Correspondence: Dr T Ebisawa, Department of Neuropsychiatry, Saitama Medical School, 38 Morohongo, Moroyama-cho, Iruma-gun, Saitama 350-0495, Japan. Tel: +81 492 76 1213; Fax: +81 492 76 1622; E-mail: tebisawa@saitama-med.ac.jp

Received 12 August 2003; Revised 9 April 2004; Accepted 12 May 2004; Published online 9 June 2004.

Abstract

Recent studies have shown that functional variations in clock genes, which generate circadian rhythms through interactive positive/negative feedback loops, contribute to the development of circadian rhythm sleep disorders in humans.
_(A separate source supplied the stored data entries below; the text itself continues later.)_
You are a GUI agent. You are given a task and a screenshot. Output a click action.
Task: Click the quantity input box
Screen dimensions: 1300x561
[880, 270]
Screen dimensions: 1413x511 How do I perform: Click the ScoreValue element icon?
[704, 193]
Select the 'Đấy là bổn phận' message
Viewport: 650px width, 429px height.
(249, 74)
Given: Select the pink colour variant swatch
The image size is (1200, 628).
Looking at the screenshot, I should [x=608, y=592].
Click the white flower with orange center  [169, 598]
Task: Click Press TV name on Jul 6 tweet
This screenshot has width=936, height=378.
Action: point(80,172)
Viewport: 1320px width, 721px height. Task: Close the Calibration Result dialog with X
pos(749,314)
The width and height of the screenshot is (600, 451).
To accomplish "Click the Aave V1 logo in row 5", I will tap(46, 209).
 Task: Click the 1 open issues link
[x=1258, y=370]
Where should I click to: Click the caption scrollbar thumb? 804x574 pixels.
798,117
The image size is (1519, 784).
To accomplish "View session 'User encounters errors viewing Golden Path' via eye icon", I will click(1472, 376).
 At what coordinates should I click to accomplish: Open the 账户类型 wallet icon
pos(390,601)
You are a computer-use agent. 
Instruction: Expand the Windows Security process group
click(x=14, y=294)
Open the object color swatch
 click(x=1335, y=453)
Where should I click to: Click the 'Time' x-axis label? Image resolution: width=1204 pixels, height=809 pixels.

Another potential candidate for rhythm disorder susceptibility is casein kinase I epsilon (CKI), which phosphorylates clock proteins and plays a pivotal role in the circadian clock. To determine whether variations in CKI induce vulnerability to human circadian rhythm sleep disorders, such as delayed sleep phase syndrome (DSPS) and non-24-h sleep–wake syndrome (N-24), we analyzed all of the coding exons of the human CKI gene. One of the variants identified encoded an amino-acid substitution S408N, eliminating one of the putative autophosphorylation sites in the carboxyl-terminal extension of CKI. The N408 allele was less common in both DSPS (p=0.028) and N-24 patients (p=0.035) compared to controls. When DSPS and N-24 subjects were combined, based on an a priori prediction of a common mechanism underlying both DSPS and N-24, the inverse association between the N408 allele and rhythm disorders was highly significant (p=0.0067, odds ratio=0.42, 95% confidence interval: 0.22–0.79). In vitro kinase assay revealed that CKI with the S408N variation was 1.8-fold more active than wild-type CKI. These results indicate that the N408 allele in CKI plays a protective role in the development of DSPS and N-24 through alteration of the enzyme activity.